An indictment was unsealed yesterday in the Eastern District of Pennsylvania charging a New Jersey man, a California man, and a New York man with federal crimes arising out of a wide-ranging and lucrative copyright infringement scheme.
According to court documents, Bill Omar Carrasquillo, 35, of Swedesboro, New Jersey; Jesse Gonzales, 42, of Pico Rivera, California; and Michael Barone, 36, of Richmond Hill, New York, operated a large-scale cable theft scheme between at least March 2016 and at least November 2019, in which they fraudulently obtained cable television accounts and then resold copyrighted content to thousands of their own subscribers. According to the indictment, the defendants also made fraudulent misrepresentations to banks and merchant processors in an effort to obtain merchant processing accounts. The defendants allegedly earned more than $30 million from the scheme.
As alleged, Carrasquillo converted a large portion of his profits into homes and dozens of vehicles, including high-end sports cars. When agents attempted to seize those items pursuant to judicially-authorized warrants, Carrasquillo made false statements about and attempted to hide some of those vehicles, including a Freightliner recreational vehicle and a McLaren sports vehicle.
“We take seriously schemes for profit that infringe upon copyrights,” said Assistant Attorney General Kenneth A. Polite Jr. of the Justice Department’s Criminal Division. “The charges announced today demonstrate the department’s continuing commitment to protect copyright holders from theft.”
“These defendants are charged with engaging in a massive, years-long scheme to steal copyrighted content, which is a serious federal crime,” said Acting U.S. Attorney Jennifer Arbittier Williams for the Eastern District of Pennsylvania. “As this prosecution shows, protecting intellectual property rights is an important priority of our office and the entire Department of Justice.”
“You can’t just go and monetize someone else’s copyrighted content with impunity,” said Acting Special Agent in Charge Bradley S. Benavides of the FBI’s Philadelphia Division. “That’s the whole point of securing a copyright.
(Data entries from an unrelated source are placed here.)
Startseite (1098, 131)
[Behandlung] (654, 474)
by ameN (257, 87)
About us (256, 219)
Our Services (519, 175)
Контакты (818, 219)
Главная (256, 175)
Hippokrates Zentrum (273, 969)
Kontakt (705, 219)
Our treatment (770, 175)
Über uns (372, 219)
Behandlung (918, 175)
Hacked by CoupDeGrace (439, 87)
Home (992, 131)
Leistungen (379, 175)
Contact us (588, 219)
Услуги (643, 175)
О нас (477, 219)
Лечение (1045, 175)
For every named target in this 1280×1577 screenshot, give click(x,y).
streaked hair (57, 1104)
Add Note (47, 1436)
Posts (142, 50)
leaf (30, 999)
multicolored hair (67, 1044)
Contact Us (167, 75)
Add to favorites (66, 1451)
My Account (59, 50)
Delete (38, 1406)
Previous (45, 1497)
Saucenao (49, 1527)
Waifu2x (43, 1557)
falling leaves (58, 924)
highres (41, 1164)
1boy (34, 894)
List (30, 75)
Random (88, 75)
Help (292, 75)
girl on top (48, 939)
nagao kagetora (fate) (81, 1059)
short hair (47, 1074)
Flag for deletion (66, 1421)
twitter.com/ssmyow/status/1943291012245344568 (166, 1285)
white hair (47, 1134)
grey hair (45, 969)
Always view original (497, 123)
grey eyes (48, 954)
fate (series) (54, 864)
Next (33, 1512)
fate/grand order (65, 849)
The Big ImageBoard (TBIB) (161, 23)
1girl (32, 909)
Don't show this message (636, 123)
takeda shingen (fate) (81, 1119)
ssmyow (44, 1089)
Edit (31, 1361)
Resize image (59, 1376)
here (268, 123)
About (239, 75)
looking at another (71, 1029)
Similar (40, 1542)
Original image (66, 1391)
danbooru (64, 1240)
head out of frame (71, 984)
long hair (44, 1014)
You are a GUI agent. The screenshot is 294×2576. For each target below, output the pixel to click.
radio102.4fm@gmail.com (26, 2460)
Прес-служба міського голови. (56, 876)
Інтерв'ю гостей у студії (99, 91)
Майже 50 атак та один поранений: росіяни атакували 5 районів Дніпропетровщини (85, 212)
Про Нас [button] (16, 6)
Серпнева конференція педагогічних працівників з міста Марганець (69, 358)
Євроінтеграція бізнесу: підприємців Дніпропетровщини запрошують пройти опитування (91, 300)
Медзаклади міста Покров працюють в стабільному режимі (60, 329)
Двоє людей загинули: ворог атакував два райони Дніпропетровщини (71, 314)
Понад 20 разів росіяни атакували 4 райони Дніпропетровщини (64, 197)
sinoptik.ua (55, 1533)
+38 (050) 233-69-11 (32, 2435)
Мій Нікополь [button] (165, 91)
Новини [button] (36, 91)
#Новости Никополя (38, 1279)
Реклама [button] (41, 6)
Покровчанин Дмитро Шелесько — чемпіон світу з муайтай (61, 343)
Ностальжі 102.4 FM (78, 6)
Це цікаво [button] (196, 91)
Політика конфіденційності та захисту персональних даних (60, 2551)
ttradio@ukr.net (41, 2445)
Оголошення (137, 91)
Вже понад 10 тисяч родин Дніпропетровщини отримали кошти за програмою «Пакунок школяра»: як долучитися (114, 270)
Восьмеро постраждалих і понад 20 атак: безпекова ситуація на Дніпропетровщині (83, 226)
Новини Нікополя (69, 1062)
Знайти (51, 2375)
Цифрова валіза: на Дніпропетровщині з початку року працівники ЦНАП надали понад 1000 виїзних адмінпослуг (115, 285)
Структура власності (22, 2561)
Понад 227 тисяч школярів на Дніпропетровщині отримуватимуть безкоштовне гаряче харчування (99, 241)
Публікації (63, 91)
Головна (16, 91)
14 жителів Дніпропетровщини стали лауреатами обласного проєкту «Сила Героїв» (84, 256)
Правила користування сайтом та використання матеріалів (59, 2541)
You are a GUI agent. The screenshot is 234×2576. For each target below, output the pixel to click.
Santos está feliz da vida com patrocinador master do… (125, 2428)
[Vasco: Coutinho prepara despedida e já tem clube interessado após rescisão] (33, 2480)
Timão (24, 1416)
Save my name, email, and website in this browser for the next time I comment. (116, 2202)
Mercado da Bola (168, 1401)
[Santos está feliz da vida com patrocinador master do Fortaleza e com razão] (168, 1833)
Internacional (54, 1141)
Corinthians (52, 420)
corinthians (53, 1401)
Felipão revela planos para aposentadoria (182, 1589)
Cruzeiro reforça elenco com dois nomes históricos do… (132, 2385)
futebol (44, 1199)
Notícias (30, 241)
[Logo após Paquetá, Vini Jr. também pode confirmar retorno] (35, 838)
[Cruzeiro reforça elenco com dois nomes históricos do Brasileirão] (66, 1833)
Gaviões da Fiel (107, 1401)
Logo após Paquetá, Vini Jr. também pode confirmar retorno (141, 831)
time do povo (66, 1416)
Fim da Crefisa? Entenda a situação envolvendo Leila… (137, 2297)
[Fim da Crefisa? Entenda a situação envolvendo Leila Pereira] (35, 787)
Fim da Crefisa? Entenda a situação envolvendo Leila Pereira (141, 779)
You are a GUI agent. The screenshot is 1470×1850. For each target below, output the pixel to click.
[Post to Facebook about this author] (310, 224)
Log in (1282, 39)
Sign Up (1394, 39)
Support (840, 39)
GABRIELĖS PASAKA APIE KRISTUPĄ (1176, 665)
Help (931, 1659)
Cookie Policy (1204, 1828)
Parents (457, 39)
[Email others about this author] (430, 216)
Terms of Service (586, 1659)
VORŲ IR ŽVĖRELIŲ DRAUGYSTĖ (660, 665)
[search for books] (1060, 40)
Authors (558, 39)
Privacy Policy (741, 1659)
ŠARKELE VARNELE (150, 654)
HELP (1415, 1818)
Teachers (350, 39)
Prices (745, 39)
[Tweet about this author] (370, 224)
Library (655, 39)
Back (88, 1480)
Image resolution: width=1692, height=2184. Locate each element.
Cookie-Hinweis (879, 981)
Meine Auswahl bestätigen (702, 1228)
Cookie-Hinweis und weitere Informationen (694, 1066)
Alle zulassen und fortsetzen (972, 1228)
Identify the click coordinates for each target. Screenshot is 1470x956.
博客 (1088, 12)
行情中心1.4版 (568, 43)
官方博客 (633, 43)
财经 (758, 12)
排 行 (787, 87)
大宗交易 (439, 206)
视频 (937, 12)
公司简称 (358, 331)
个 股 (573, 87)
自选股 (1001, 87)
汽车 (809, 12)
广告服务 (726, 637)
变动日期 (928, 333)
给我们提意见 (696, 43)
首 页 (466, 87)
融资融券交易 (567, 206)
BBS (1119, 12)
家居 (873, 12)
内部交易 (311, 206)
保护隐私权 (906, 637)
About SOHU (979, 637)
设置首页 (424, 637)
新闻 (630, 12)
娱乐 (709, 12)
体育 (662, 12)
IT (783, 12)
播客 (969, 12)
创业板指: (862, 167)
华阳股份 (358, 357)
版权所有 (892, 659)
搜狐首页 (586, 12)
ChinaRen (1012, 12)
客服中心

Theft is theft, and if you’re going to willfully steal another party’s intellectual property, the FBI stands ready to step in and shut you down.”
“All income is taxable, including income derived from illegal means,” said Acting Special Agent in Charge Yury Kruty of the Philadelphia Field Office for IRS-Criminal Investigation (IRS-CI). “In addition, it is a crime to knowingly engage in monetary transactions involving criminally derived property of a value greater than $10,000 that is derived from a specified unlawful activity, such as wire fraud. IRS-CI will continue to work with our law enforcement partners to bring charges against individuals who choose to participate in illegal schemes such as that alleged here.”
Carrasquillo was arrested on Sept. 21. He is charged with one count of conspiracy to commit copyright infringement and related offenses; one count of violating the Digital Millennium Copyright Act; one count of reproduction of a protected work; 19 counts of public performance of a protected work; four counts of access device fraud; six counts of wire fraud; three counts of making false statements to a bank; 19 counts of money laundering; two counts of making false statements to law enforcement officers; two counts of removal of property to prevent seizure; and four counts of tax evasion. In total, if convicted of all counts, Carrasquillo faces up to 514 years’ imprisonment.
Gonzalez was arrested on Sept. 21. He is charged with one count of conspiracy to commit copyright infringement and related offenses; one count of violating the Digital Millennium Copyright Act; one count of reproduction of a protected work; 19 counts of public performance of a protected work; four counts of access device fraud; five counts of wire fraud; two counts of making false statements to a bank; and one count of money laundering. In total, if convicted of all counts, Gonzales faces up to 244 years’ imprisonment.
A summons to appear in court was issued to Barone, and he is scheduled to make his initial appearance today in the Eastern District of Pennsylvania. He is charged with one count of conspiracy to commit copyright infringement and related offenses; one count of violating the Digital Millennium Copyright Act; two counts of access device fraud; and five counts of wire fraud. In total, if convicted of all counts, Barone faces up to 130 years’ imprisonment.
A federal district court judge will determine any sentence after considering the U.S. Sentencing Guidelines and other statutory factors.
The FBI and IRS-CI are investigating the case.
Trial Attorney Jeff Pearlman of the Criminal Division’s Computer Crime and Intellectual Property Section and Assistant U.S. Attorneys Christopher J. Mannion and Matthew T. Newcomer of the Eastern District of Pennsylvania are prosecuting the case.
An indictment is merely an allegation, and all defendants are presumed innocent until proven guilty beyond a reasonable doubt in a court of law.